▸ **Task requirements**:
Find the string "Given" in the records. Copy each line that has it.

[Screenshot grounding data]
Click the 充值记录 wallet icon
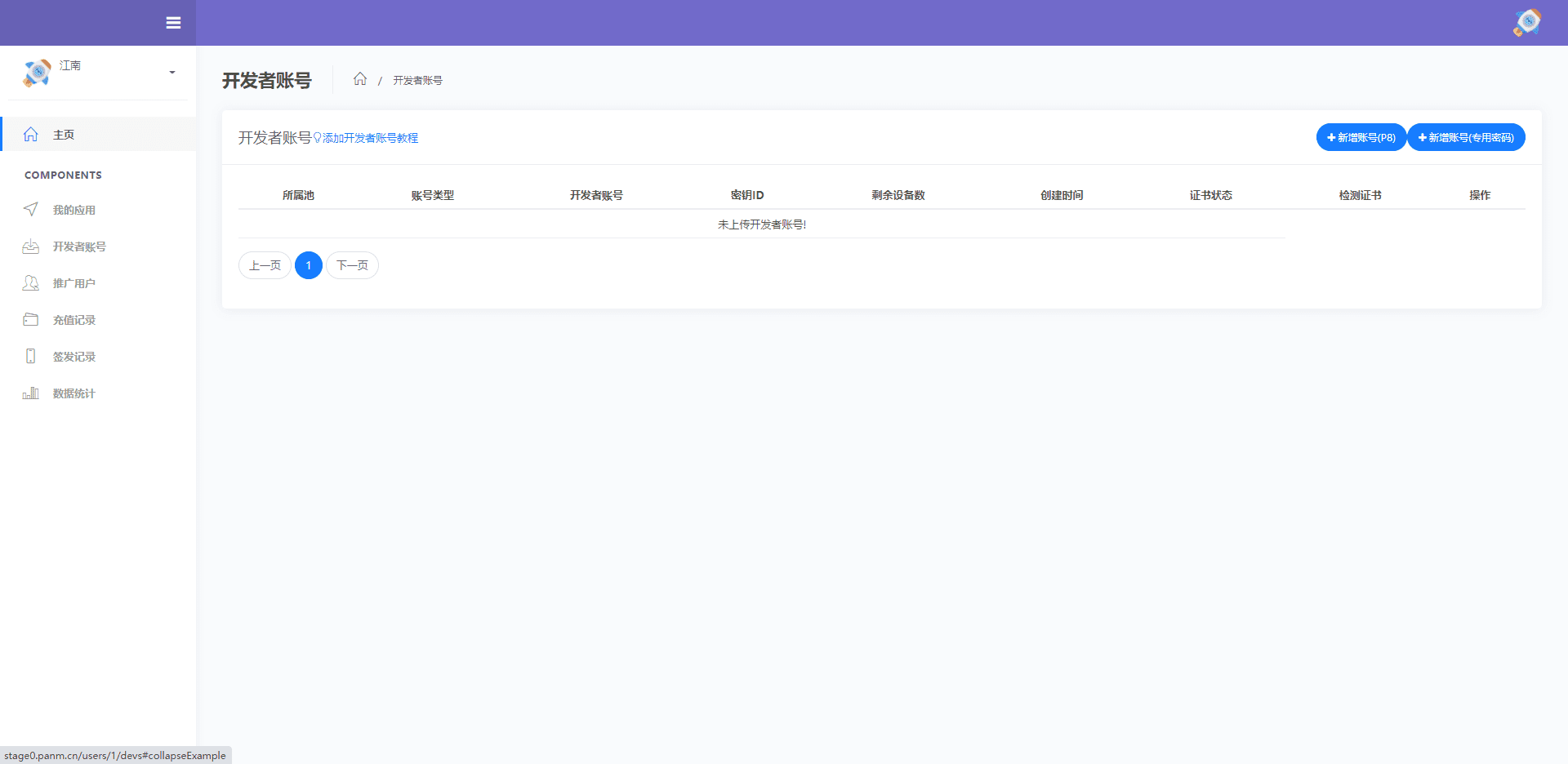(x=31, y=320)
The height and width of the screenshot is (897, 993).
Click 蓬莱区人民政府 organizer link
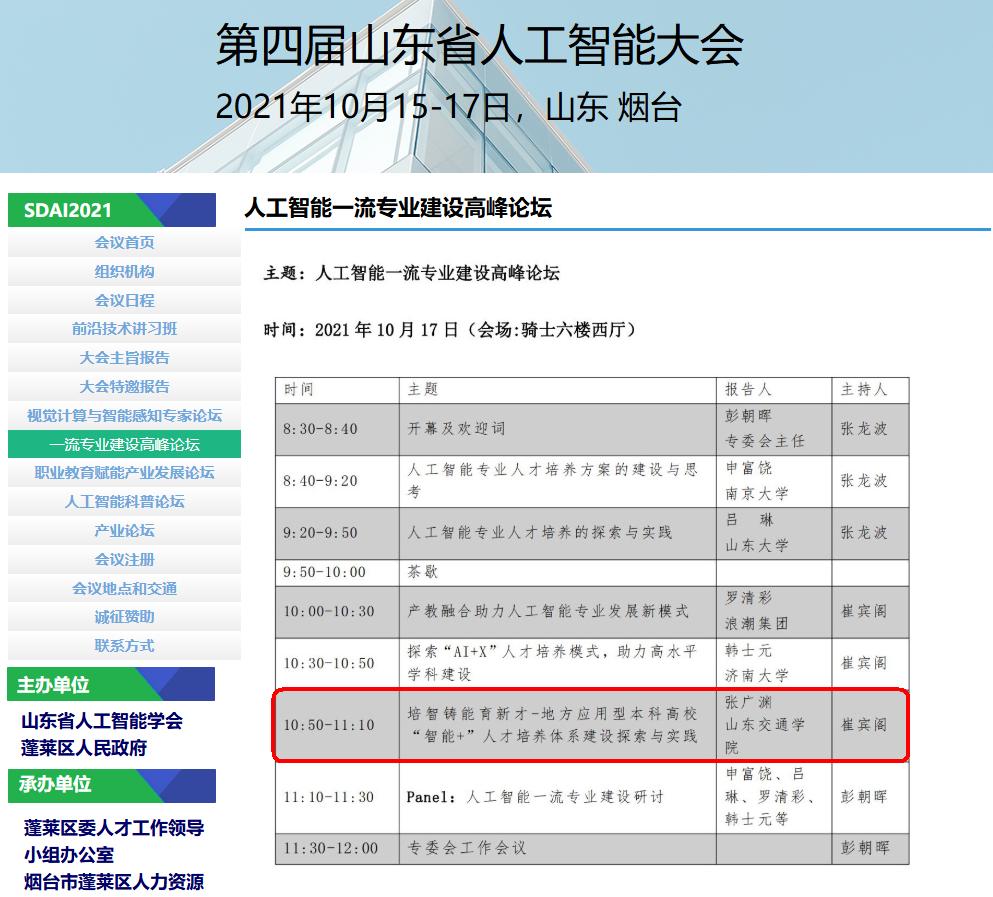coord(84,748)
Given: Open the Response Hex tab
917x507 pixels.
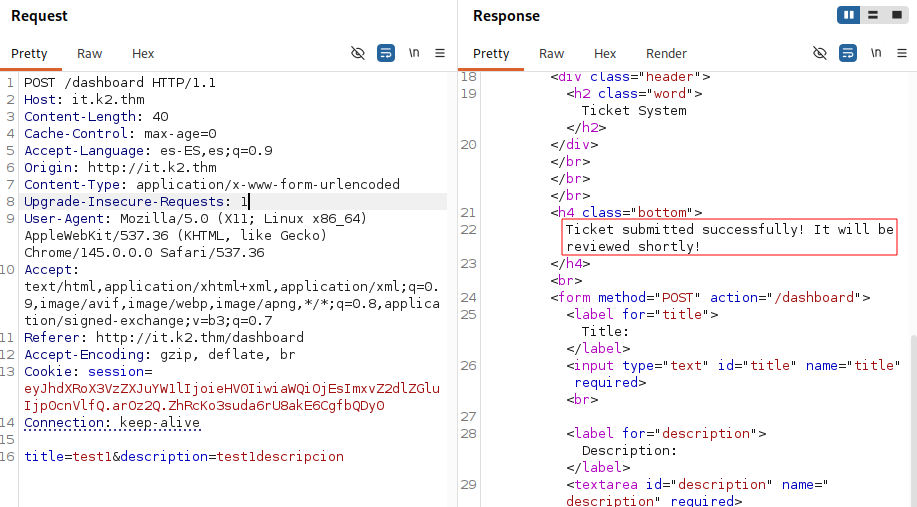Looking at the screenshot, I should 605,54.
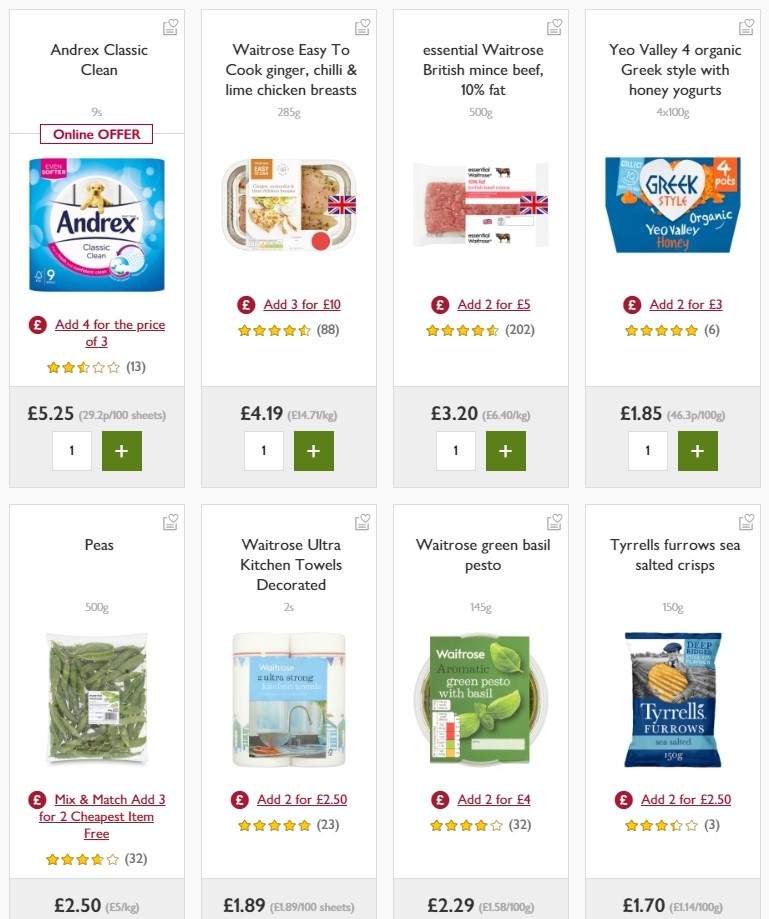Add Peas to your favourites
The width and height of the screenshot is (769, 919).
pos(170,521)
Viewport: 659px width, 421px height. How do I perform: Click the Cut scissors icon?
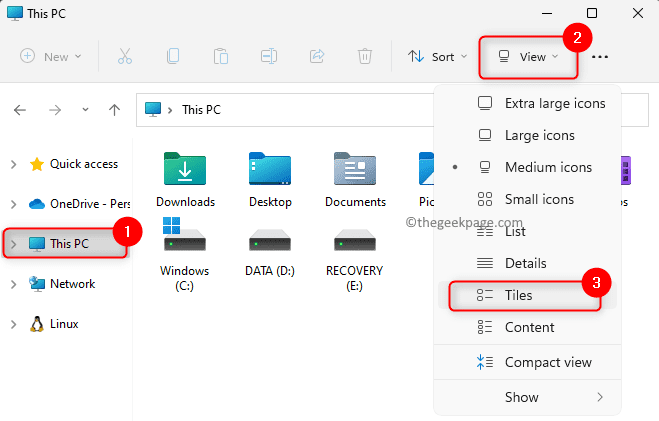[127, 57]
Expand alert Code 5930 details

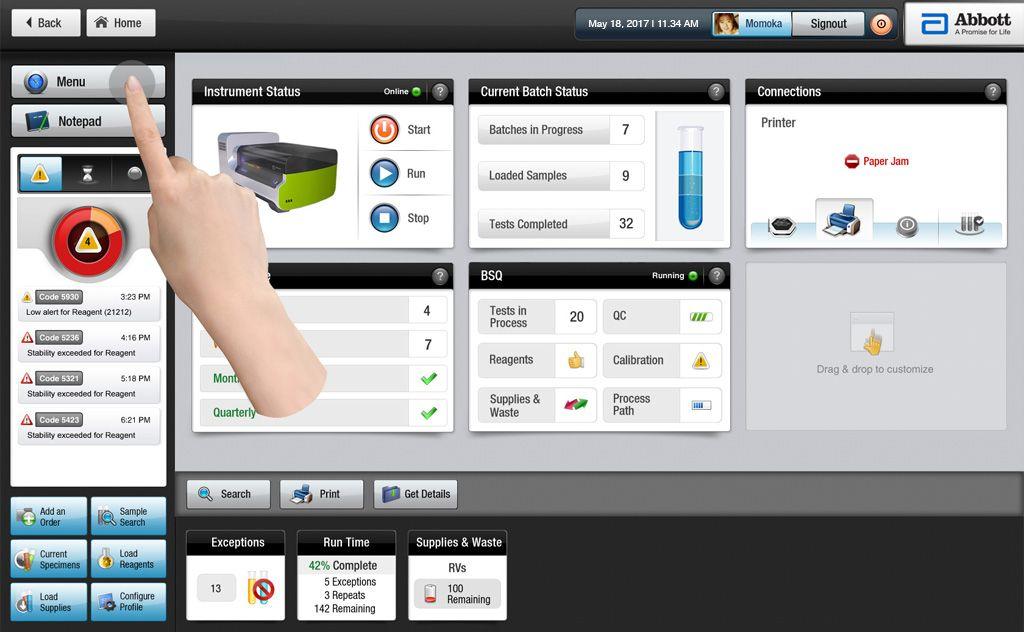(x=90, y=305)
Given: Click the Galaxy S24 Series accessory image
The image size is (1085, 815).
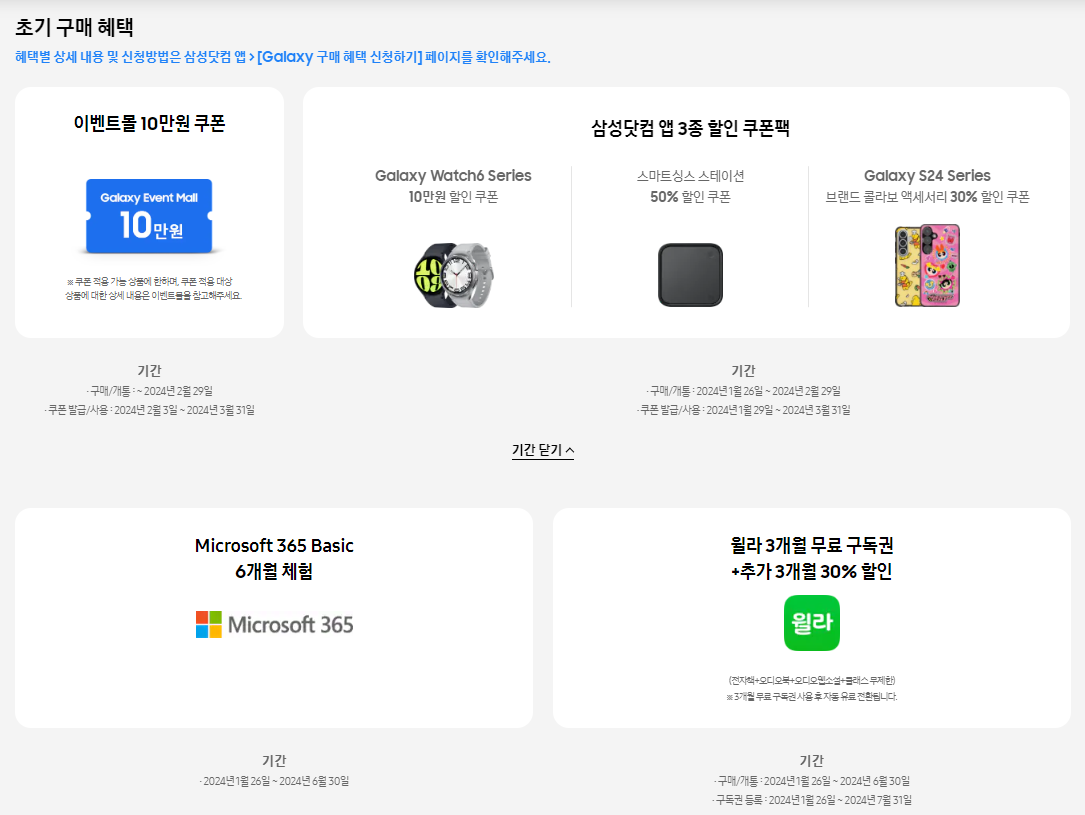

▸ **Answer section**:
Given: Open the Response Hex tab
Given: Click the Galaxy S24 Series accessory image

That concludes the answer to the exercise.